What is arbitration?
Arbitration is a form of Alternative Dispute Resolution (ADR), which is a dispute resolution process that occurs outside of court litigation. It’s arguably a process born out of necessity; because of limited court resources and increased litigation, ADR allows for parties to settle disputes outside of traditional courts thereby easing the courts’ caseloads. Most parties involved in international commercial contracts would usually have an arbitration clause inserted into the original agreements, and arbitration is also a common feature in employment contracts.
The Arbitration Process
The concept of arbitration is relatively simple: parties, by prior agreement, allow arbitrator(s) to settle a dispute arising between them.
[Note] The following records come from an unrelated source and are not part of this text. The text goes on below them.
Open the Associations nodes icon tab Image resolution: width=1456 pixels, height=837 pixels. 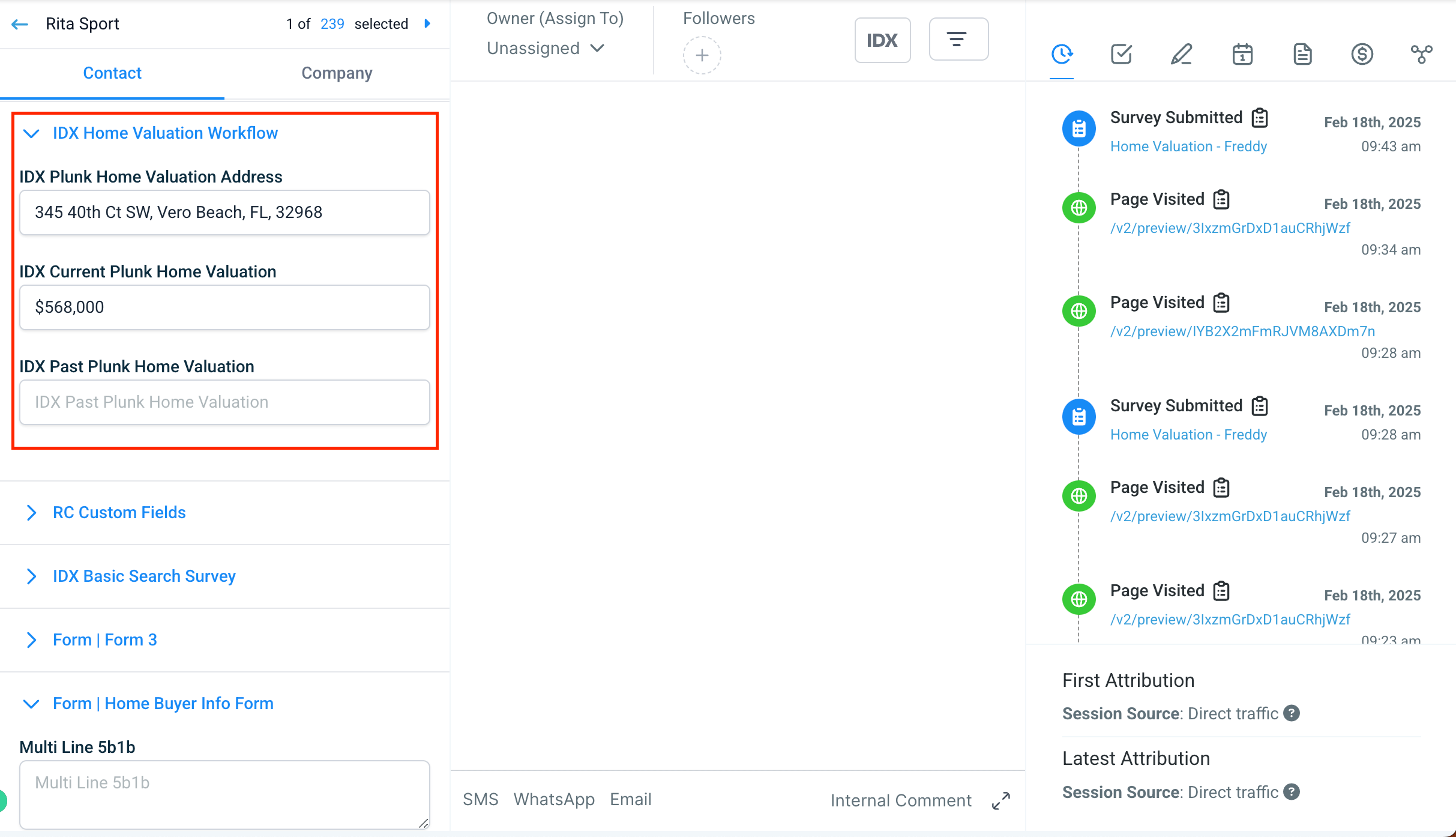click(x=1421, y=55)
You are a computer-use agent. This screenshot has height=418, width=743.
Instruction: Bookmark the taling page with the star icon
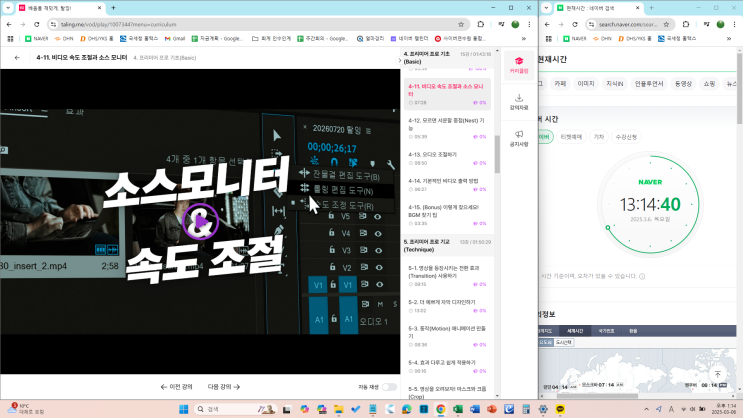click(461, 24)
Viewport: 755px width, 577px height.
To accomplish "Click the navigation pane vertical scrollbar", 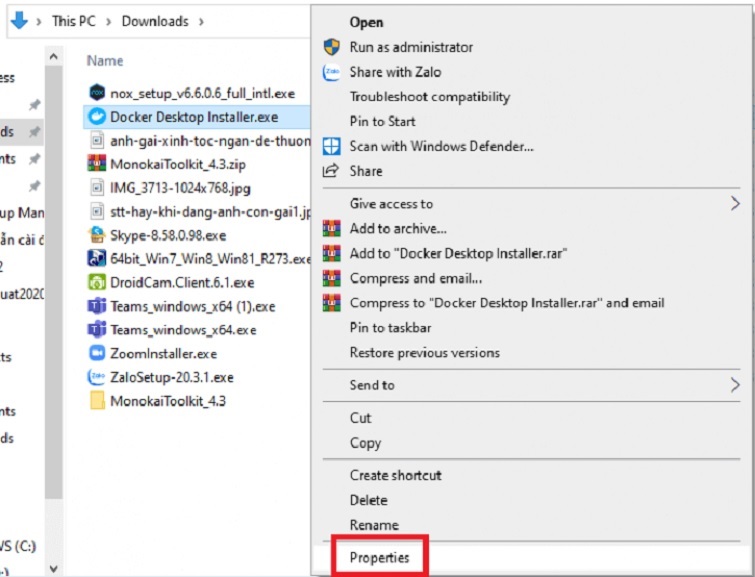I will point(54,300).
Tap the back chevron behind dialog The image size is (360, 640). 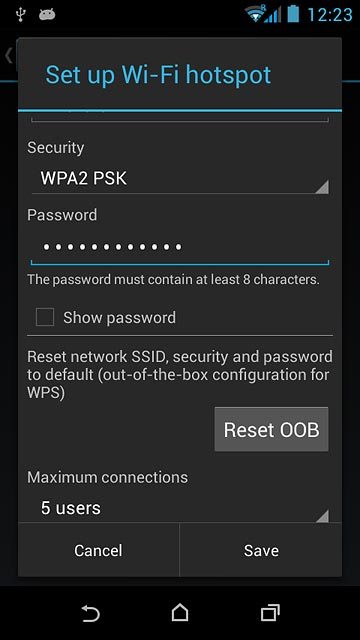pos(9,56)
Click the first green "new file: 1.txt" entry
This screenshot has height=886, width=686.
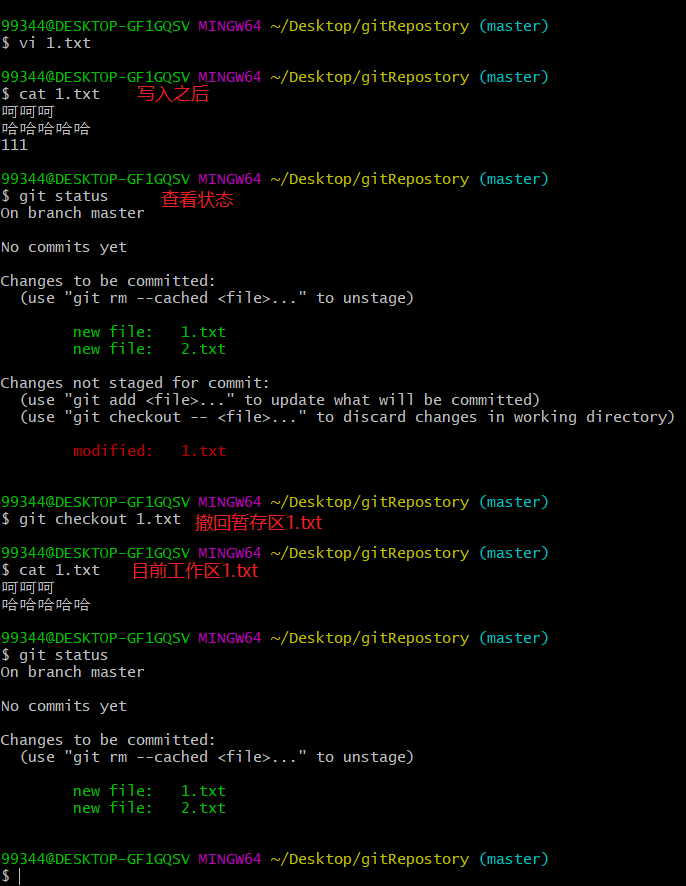149,332
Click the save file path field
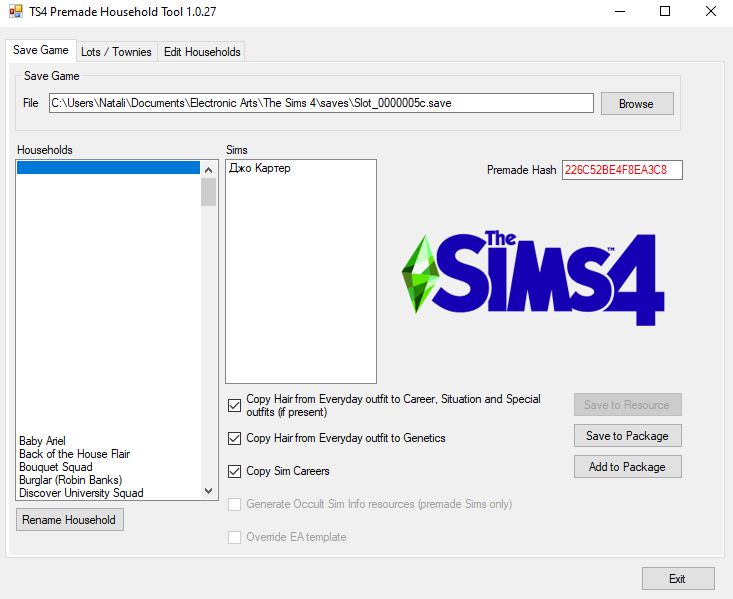 click(320, 103)
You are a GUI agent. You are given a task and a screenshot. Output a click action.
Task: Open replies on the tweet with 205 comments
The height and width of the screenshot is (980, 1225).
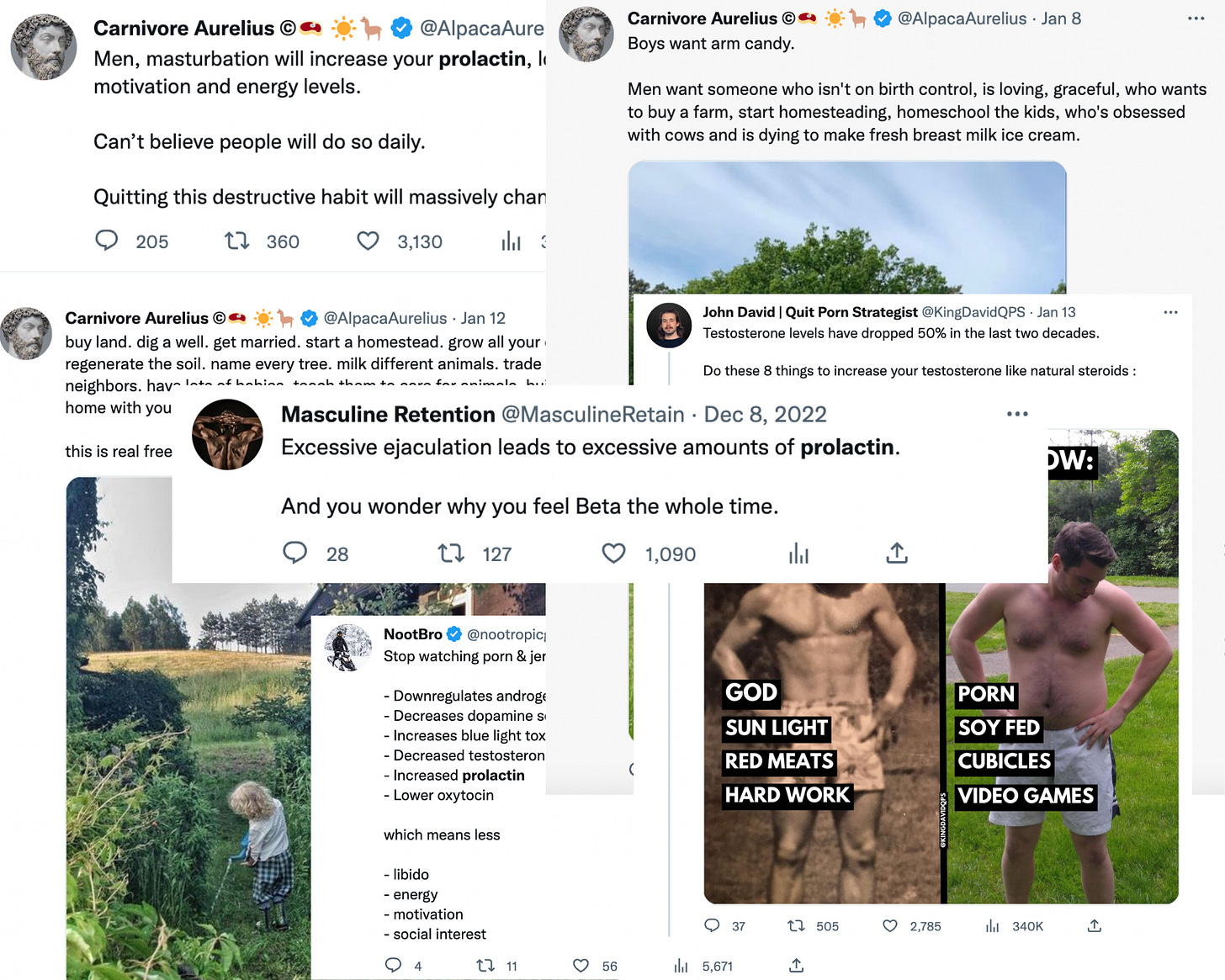[x=106, y=241]
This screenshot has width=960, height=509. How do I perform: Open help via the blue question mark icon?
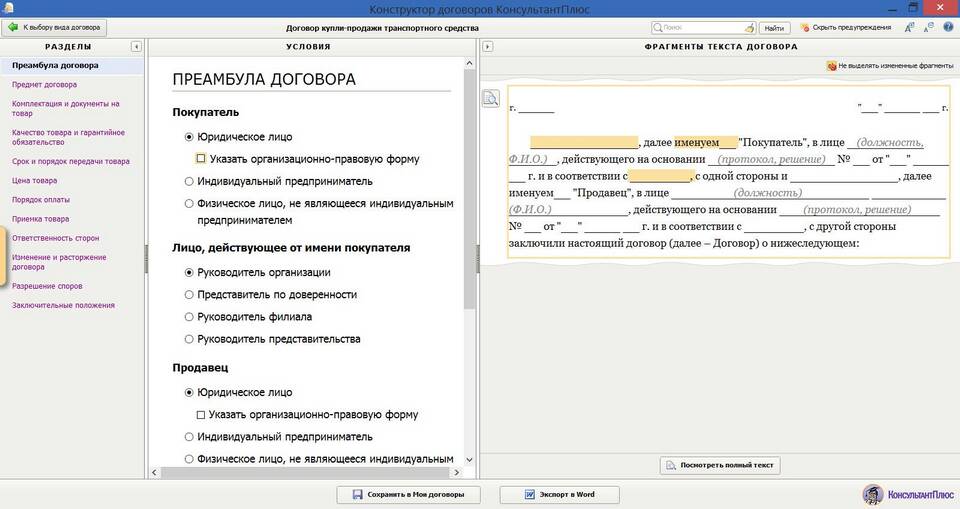(946, 28)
While this is similar to the process of mediation (another type of ADR), a key difference is that an arbitrator is an impartial observer who makes a decision (often legally binding) based on both parties’ arguments. A mediator, on the other hand would act as a middle man between the parties and try to find a common ground which they both would agree on.
The exact process of arbitration will depend on the prior agreement of the parties. Should a dispute arise and an arbitration agreement exists, an arbitral tribunal will be established and the arbitration process will commence. The tribunal could either be ad hoc (it’s composition selected by the parties) or it could also be an administered tribunal whereby the parties would have agreed to have the arbitration proceedings conducted by a professional arbitration institution.
The Pros of Arbitration
The most obvious draw of arbitration is the relatively low cost in comparison to litigation and how it lessens a traditional court’s burden. Parties may also prefer arbitration because of their increased involvement in the dispute resolution process: they have a say as to the composition of the tribunal, laws to be applied, where the arbitration would take place (the seat of arbitration), etc. Because of this, parties would also be more receptive towards the result of arbitration. Additionally, arbitrators chosen by the parties are usually experts in the specific field in which the dispute arises and are usually in a better position than a traditional judge to make a fair judgment.
The Cons of Arbitration
On the other hand, an arbitration award is usually binding and final. Unlike litigation, once an award is given it is usually not subject to appeal. Some parties may also find that even though they received a successful outcome in arbitration, the local courts may not necessarily enforce the award, even if the nation has signed the New York or Geneva Conventions relating to cross-jurisdictional enforcement.
What makes arbitration an exciting area of law to work in?
I can only speak for myself, but I have always been drawn to the idea of ADR, especially international commercial arbitration. This is merely a short description of arbitration, but there are so many different considerations that have to be taken into account when parties look towards this form of ADR.
For example when choosing an arbitrator, you have to consider the level of expertise required, impartiality, references etc. The seat of arbitration and applicable law are also important features of the arbitration agreement because those can decide the outcome of a case. In an era where law is becoming increasingly international, arbitration is an area which is constantly evolving.